Sold my house…

Mixed feelings here today – I’m on the road, sitting in a Starbuck’s in Alabama after travelling down here to sell my house. I’m listening to David Bowie’s Changes, as I did when I first decided to leave Alabama a year ago, so there’s a certain kind of symmetry. I spent 10 years living here and I already left once last year to move to Michigan and it feels like that all over again. It’s been great seeing some old friends again though.

I bought the house in 2004 for $143,000 and I’m selling it 10 years later for $135,000. So as an investment, it’s not been a great deal. Or was it?

As with all things, it’s a matter of perspective. Here’s my estimate of the total cost of house ownership over the 10 years that I lived in it.

Mortgage 74,100
Escrow 1,000
Association 7,920
Remodel 9,500
Repairs 9,480
Total 102,000

The money I received after paying the mortgage was $38,000. So my total accommodation cost was $102,000 – $38,000 or $64,000.

This amounts to about $560 a month and excludes the additional tax benefits from interest deduction. Renting a similar house would have cost maybe $1500 a month or about $170,000, although there likely wouldn’t have been any significant repair / remodeling costs.

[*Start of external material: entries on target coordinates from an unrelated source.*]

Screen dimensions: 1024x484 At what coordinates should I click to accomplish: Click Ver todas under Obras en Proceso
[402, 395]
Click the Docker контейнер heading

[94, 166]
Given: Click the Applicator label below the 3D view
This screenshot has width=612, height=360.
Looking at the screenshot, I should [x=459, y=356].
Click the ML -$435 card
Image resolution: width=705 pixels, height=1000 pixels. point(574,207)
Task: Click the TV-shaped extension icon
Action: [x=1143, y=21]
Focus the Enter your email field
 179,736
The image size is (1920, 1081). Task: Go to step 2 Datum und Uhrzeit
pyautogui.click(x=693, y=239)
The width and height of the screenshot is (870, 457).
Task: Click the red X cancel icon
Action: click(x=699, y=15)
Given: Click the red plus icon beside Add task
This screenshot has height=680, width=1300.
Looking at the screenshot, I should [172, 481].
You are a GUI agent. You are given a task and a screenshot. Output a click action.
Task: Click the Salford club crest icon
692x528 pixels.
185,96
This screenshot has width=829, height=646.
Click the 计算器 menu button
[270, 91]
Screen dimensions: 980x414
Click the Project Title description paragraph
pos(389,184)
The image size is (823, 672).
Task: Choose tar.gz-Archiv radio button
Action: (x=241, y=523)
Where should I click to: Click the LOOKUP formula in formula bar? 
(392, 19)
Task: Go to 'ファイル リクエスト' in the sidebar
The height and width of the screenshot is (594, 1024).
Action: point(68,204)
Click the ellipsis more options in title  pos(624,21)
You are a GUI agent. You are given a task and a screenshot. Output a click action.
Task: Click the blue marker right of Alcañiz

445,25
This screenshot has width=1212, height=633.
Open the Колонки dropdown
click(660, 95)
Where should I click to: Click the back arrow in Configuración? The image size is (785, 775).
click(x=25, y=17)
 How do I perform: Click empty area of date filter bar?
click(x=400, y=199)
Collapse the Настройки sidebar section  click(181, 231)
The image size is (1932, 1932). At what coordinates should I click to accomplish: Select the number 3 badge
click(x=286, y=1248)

So despite selling the house at a “loss”, I think it’s still a win – it’s going to improve my cash flow by about $800 a month, and I won’t have to worry about another house halfway across the country any more.

I did consider renting the house instead of selling it, but ultimately I didn’t want the hassle and my experience in selling this house which was on the market for over a year hasn’t endeared me to real estate investing. For the moment I’m happy owning a tiny part of Marriot [MAR] and if I do get the urge to invest in real estate, there’s always Monopoly and failing that, REITs.

While thinking about house ownership and realizing that I’m about the least-handy person with any kind of repairs, a chapter in Your Money or Your Life: 9 Steps to Transforming Your Relationship with Money and Achieving Financial Independence: Revised and Updated for the 21st Century [1] has made me re-think DIY and work around the house as a money saving tool; usually I’d be on the phone for the nearest professional when something needs work.

</usual plea for comments> Do you own an investment property or REITs or otherwise would consider it for passive income?

The wisest rule in investment is: when others are selling, buy. When others are buying, sell. Usually, of course, we do the opposite. When everyone else is buying, we assume they know something we don’t, so we buy. Then people start selling, panic sets in, and we sell too.

[1] Got to love concise book titles that just roll off the tongue.

2 thoughts on “Sold my house…”

  1. Congrats on the sell of the property. I’m sure that the year long process of selling was not the most pleasant one.

    I’m a big fan of DIY work and this is coming from someone who only recently realized he even had DIY muscles to flex. I’m not handy, I’m not naturally good with my hands nor am I what you would call mechanically inclined, and yet I’ve managed to do most of the rehab work on my current residence that I bought as a foreclosure. Never underestimate what you can teach yourself with a little patience and desire.

    YOYL is an excellent book. It was one of the books responsible for my financial turn around a few years ago.

    The Stoic

    1. Hi Stoic,
      Thanks for dropping by and for the encouragement!

      Yes I was glad to sell the house – all things considered, I think I like Mr. Market more than Mr. Realtor, although both can be equally capricious!

      I’m in awe of your mad remodeling skills on your blog – it’ll be a while before I’m that brave I think. This month we bought our first ever ladder so we could clean the leaves out from the gutters – that’s a small step, right?